Material supplied START
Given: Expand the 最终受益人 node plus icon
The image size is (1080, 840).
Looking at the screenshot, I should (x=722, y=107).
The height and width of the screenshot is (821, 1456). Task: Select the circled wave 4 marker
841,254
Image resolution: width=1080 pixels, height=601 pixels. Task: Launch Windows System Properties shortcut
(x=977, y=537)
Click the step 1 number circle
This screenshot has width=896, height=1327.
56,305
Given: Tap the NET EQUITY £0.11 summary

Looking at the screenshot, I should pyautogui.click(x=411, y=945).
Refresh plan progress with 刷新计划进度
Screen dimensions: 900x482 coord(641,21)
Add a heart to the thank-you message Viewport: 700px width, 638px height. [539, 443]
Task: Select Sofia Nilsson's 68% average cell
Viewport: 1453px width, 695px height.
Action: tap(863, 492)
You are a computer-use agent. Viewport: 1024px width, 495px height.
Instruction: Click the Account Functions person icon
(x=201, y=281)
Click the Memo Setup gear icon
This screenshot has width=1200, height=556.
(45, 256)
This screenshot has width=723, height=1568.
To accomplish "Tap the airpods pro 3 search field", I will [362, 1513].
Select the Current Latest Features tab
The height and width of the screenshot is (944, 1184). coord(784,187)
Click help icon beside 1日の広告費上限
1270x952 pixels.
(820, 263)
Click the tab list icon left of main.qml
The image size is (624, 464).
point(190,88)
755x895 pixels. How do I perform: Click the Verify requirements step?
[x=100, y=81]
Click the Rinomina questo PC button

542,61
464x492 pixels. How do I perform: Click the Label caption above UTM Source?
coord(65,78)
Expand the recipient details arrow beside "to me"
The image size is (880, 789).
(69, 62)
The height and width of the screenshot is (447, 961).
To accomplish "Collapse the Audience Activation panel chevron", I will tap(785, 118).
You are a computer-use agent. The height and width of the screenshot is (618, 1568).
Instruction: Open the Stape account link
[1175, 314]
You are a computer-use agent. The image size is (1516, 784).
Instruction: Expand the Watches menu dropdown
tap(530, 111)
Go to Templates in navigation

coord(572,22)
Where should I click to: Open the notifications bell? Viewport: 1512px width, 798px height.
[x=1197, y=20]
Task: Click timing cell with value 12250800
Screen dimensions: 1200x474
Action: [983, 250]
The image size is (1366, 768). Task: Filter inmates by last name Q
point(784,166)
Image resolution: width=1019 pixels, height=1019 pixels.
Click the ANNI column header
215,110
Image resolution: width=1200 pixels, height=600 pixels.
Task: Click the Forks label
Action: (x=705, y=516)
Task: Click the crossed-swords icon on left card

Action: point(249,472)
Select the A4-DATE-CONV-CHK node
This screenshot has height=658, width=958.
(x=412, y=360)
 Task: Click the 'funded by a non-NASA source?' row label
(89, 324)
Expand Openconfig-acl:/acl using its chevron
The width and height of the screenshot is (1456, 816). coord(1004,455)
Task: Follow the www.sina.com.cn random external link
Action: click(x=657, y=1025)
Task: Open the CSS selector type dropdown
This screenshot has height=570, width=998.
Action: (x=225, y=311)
Material supplied END
◆ **Task requirements**: What is needed is every line from the start of the entries through the line containing "Add a heart", returned word for word and nothing else.

◆ **Solution to the exercise**:
Given: Expand the 最终受益人 node plus icon
The image size is (1080, 840).
Looking at the screenshot, I should (x=722, y=107).
The height and width of the screenshot is (821, 1456). Task: Select the circled wave 4 marker
841,254
Image resolution: width=1080 pixels, height=601 pixels. Task: Launch Windows System Properties shortcut
(x=977, y=537)
Click the step 1 number circle
This screenshot has width=896, height=1327.
56,305
Given: Tap the NET EQUITY £0.11 summary

Looking at the screenshot, I should pyautogui.click(x=411, y=945).
Refresh plan progress with 刷新计划进度
Screen dimensions: 900x482 coord(641,21)
Add a heart to the thank-you message Viewport: 700px width, 638px height. [539, 443]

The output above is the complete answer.